Dive Brief:
- The decline in overall job openings, exacerbated by a rising demand for artificial intelligence-related skills, is causing employment opportunities for young adults aged 18 to 24 to deteriorate, according to researchers at the Federal Reserve Bank of St. Louis.
- Between April 2023 — when the U.S. labor market was at its strongest — and December 2025, the employment rate among 18- to 24-year-olds fell by more than 2 percentage points, researchers William Rodgers, III, and Alice Kassens reported in a June 30 post. The decrease appeared primarily as higher unemployment, rather than as labor force exits, “indicating that younger workers were still searching for jobs but with fewer opportunities available,” the authors noted.
- By contrast, there was no comparable slide for workers aged 25-64, whose employment outcomes remained largely stable, the researchers said.
Dive Insight:
The erosion of job opportunities for younger workers is consistent with a “low-hire, low-fire” economy, where companies hold on to existing workers but scale back on hiring, Rodgers and Kassens pointed out.
AI matters, but in a “narrow, early and age-specific way,” they wrote. The tech is “raising the bar for young workers trying to secure their first foothold in the labor market, an area in which employers feel less of a need to advertise openings, make offers and hire,” the economists explained. Roughly one-third of the increase in the unemployment rate for workers aged 18 to 24 was attributable to the increase in demand for skills needed for AI jobs, they said.
For the study, Rodgers and Kassens analyzed data on labor force participation from the Current Population Survey, a joint effort by the U.S. Census Bureau and the U.S. Bureau of Labor Statistics. To capture general labor demand, they examined BLS’s Job Openings and Labor Turnover Survey.
The economists also analyzed data from detailed job postings to determine the demand for AI jobs. They classified a posting as an AI job if it required one of a cluster of skills in areas such as generative AI, machine learning and neural networks. The data showed how job content (skills and tasks listed in the postings) is changing, “not whether firms are using AI to automate jobs or screen applicants,” Rodgers and Kassens clarified.

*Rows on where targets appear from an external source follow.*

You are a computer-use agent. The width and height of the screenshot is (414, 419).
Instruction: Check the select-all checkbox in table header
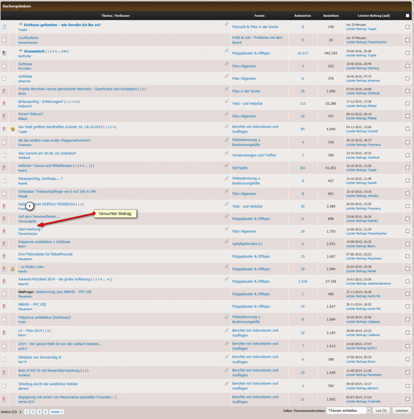click(407, 15)
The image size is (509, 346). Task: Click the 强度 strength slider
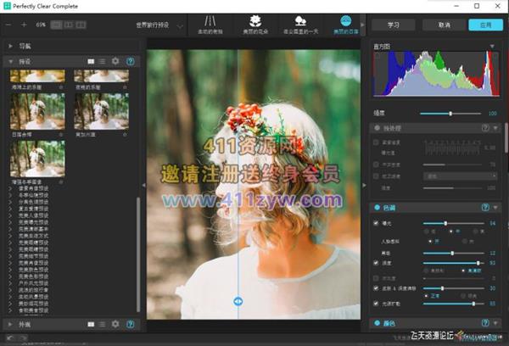450,112
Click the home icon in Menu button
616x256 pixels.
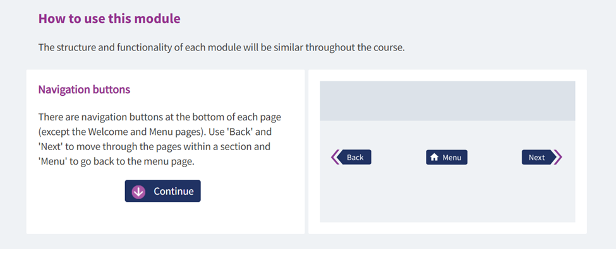click(x=435, y=158)
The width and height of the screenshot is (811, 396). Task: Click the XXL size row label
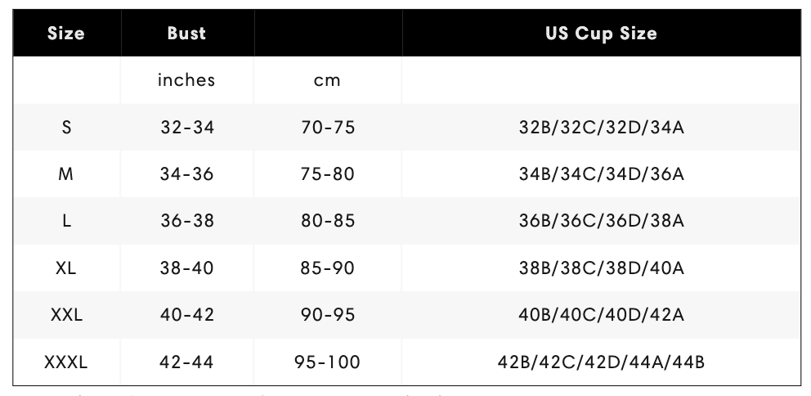66,315
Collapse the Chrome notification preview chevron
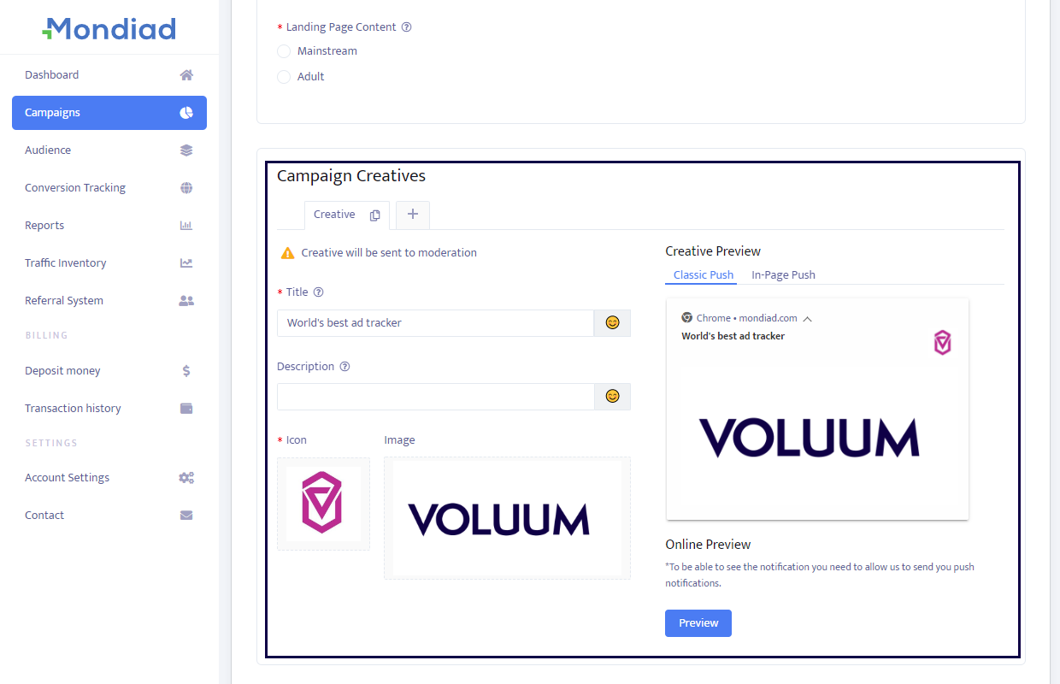1060x684 pixels. [808, 319]
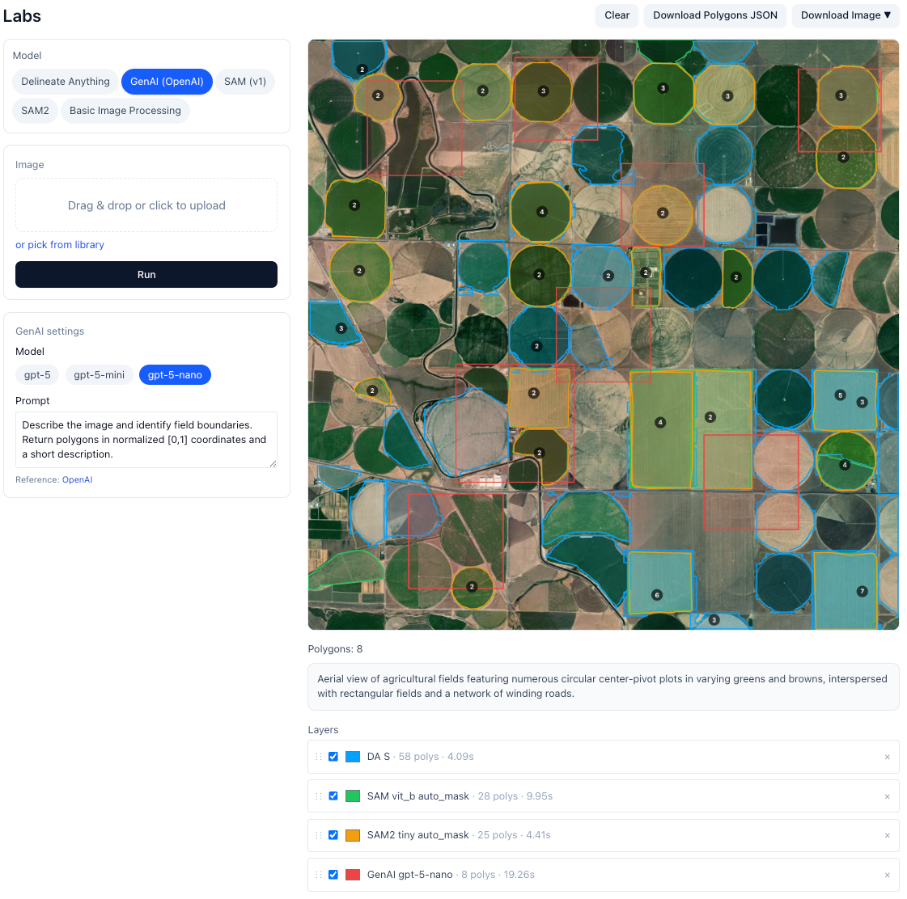Click drag handle of GenAI gpt-5-nano layer
Viewport: 907px width, 899px height.
click(319, 875)

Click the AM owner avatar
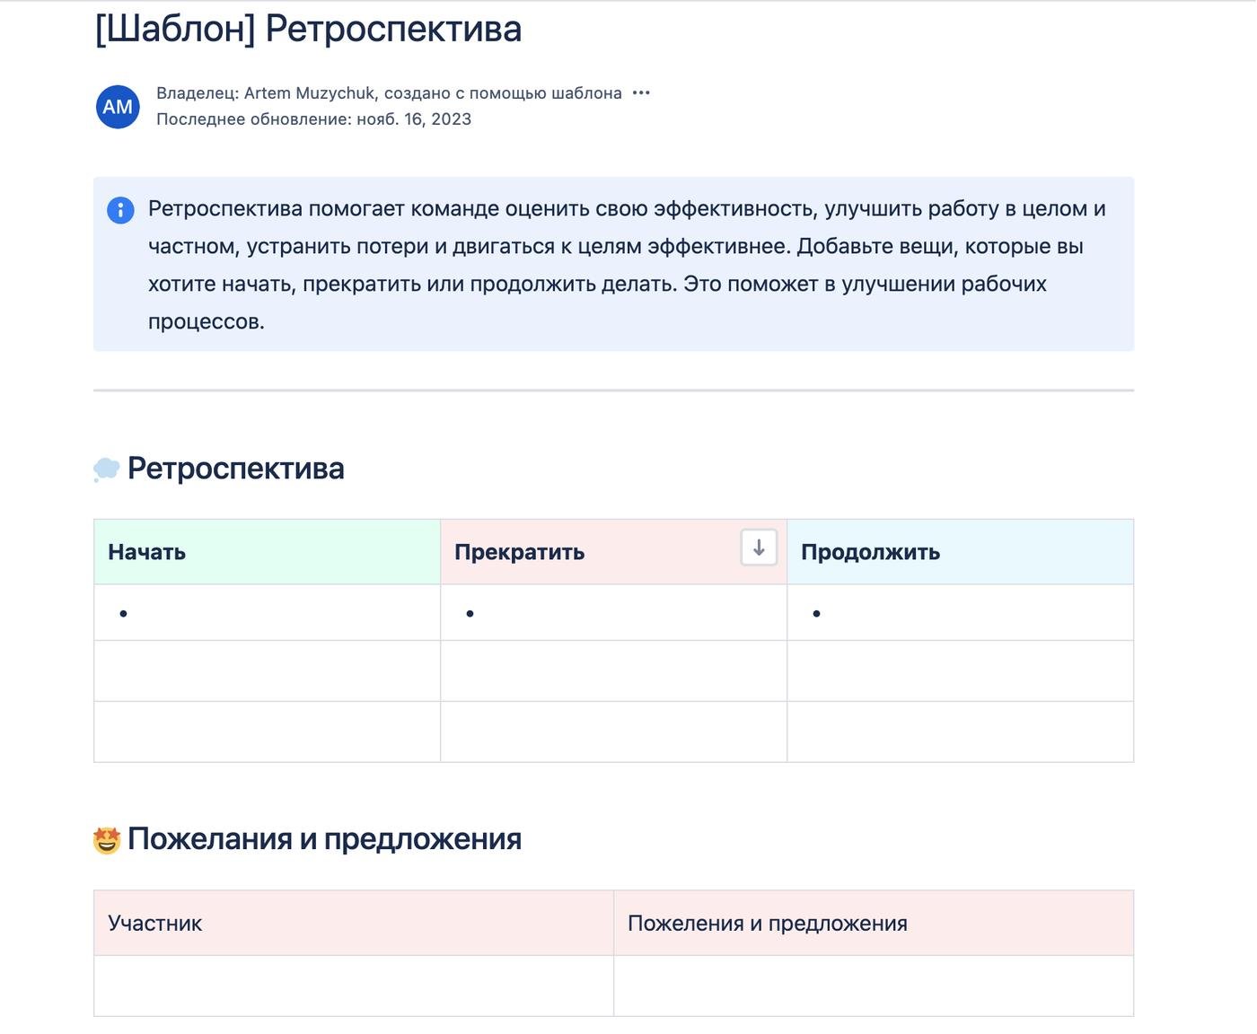[118, 107]
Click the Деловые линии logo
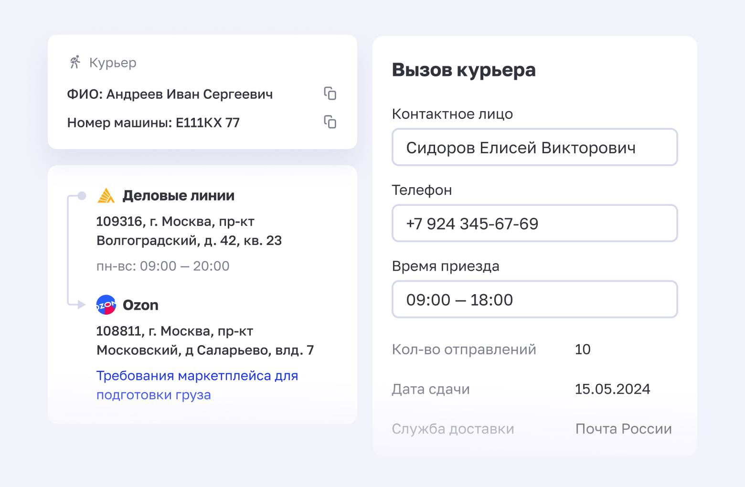Screen dimensions: 745x487 click(106, 195)
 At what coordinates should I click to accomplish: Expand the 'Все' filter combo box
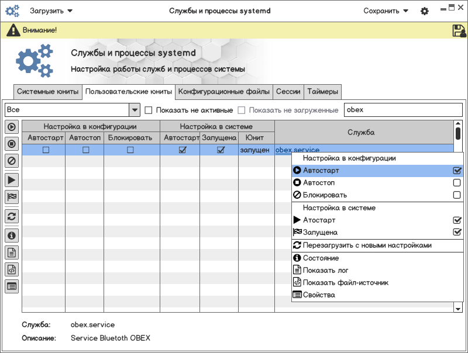coord(134,110)
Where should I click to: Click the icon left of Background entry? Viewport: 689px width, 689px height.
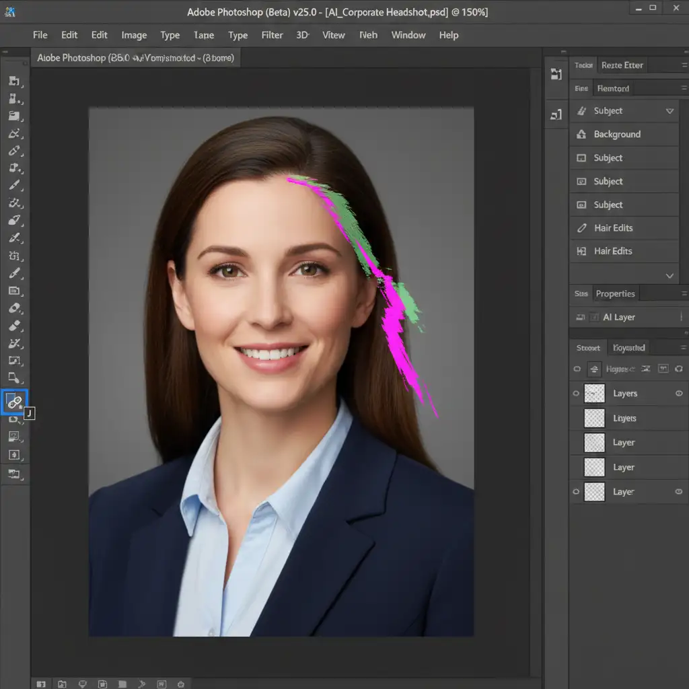[582, 135]
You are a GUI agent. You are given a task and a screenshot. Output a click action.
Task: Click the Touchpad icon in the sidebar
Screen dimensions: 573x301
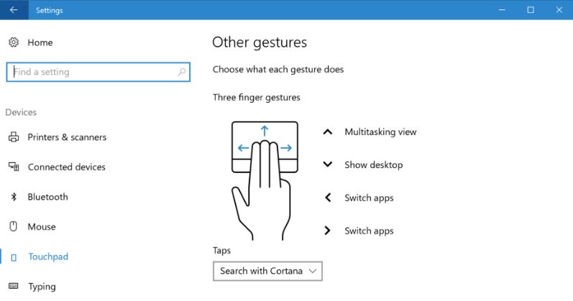[13, 256]
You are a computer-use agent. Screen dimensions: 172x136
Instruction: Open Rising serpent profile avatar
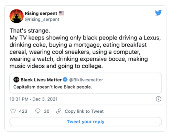click(x=17, y=16)
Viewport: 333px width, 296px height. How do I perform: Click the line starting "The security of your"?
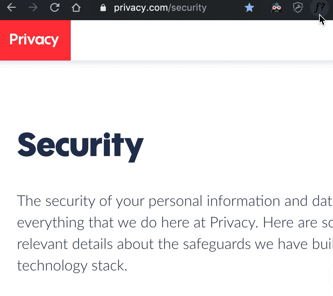[x=175, y=201]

Since late 2022, when OpenAI launched ChatGPT and generative AI became widespread, the employment of early-career workers in the most AI-exposed fields, such as software engineering and customer service, has declined significantly, according to a 2025 study out of Stanford University.
Remote work may also be a factor, particularly among recent college graduates, researchers from the Federal Reserve Bank of New York found. According to their analysis, younger workers’ unemployment rate went up one percentage point in jobs that can be done remotely, while older workers’ unemployment rate in those jobs declined slightly.
However, researchers also found that younger workers’ unemployment rate fared better in occupations that could not be performed remotely. Hiring patterns of a Fortune 500 firm suggested the firm is “willing to teach junior workers when proximity is feasible but shies away from employing inexperienced workers if distance creates barriers to training and development,” the researchers said.